EASE THE WAY – Das Projekt

Das Projekt
Aufgrund der derzeit vielerorts schlichtweg menschenunwürdigen Situation entlang der Balkanroute möchten wir nicht länger untätig bleiben und abwarten, bis sich das Problem erledigt oder einfach aus dem öffentlichen Fokus verschwindet. 

Wir – Fethullah Sevinc und Jannis Rußkamp – würden gerne in Kooperation mit der Auslandsgesellschaft Deutschland e.V. (AgD) und Ihrer Hilfe einen kleinen Teil dazu beitragen, dass Menschen, die in ihrer Heimat unbeschreibliches Leid erfahren haben, auf ihrer Flucht zumindest mit dem Nötigsten versorgt werden.

Dazu werden wir uns im Februar 2016 auf den Weg in die Balkanländer (Österreich-Ungarn-Kroatien-Serbien-Mazedonien-Griechenland) machen, um dort, wo die Hilfe gebraucht wird, vor Ort mit an zu packen. 
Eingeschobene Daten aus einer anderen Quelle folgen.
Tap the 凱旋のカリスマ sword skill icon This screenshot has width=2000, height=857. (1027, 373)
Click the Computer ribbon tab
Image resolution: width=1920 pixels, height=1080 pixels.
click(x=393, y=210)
Gerade in den kommenden Wintermonaten werden die natürlichen Bedingungen die Flucht über die Balkanroute noch einmal dramatisch erschweren. Von ihrer Suche nach Sicherheit und Geborgenheit dürfte das nur wenige der betroffenen Menschen abhalten. Lokale Hilfsgruppen stoßen jedoch schon jetzt an ihre Grenzen. Auf der Flucht müssen die Menschen oft im Freien oder bestenfalls in provisorisch aufgestellten Gruppenzelten schlafen. Bei Temperaturen deutlich unter dem Gefrierpunkt können oftmals selbst grundlegende menschliche Bedürfnisse nicht ausreichend gestillt werden. 
Wir möchten deshalb mit einem dafür modifizierten Transporter einige Wochen auf der Balkanroute, je nach Bedarf, grundlegende Dinge, wie Wasser, wärmende Decken, Windeln, Babynahrung, Medikamente und Hygieneartikel verteilen. Dafür werden auch vor Ort mehrere Großeinkäufe nötig, für die wir Ihre Unterstützung brauchen. Bei dem Projekt geht es nicht nur um diese „greifbare“ Hilfe. 

Gerade aufgrund des Zwiespalts in Europa, aber auch in Deutschland selbst, finden wir es besonders wichtig mit den Menschen, deren Leid uns nur in den Nachrichten begegnet, ins Gespräch zu kommen, zuzuhören, ihnen ein Lächeln und vielleicht etwas Hoffnung zu schenken. 

Unser Engagement ist nach Ende der Tour nicht vorbei. Durch ausführliche Dokumentation per Video, sowie Zwischen- und Nachberichte vor allem in sozialen Netzwerken lassen wir die Menschen in Deutschland an den Geschichten der Flüchtenden und unseren Erfahrungen teilhaben.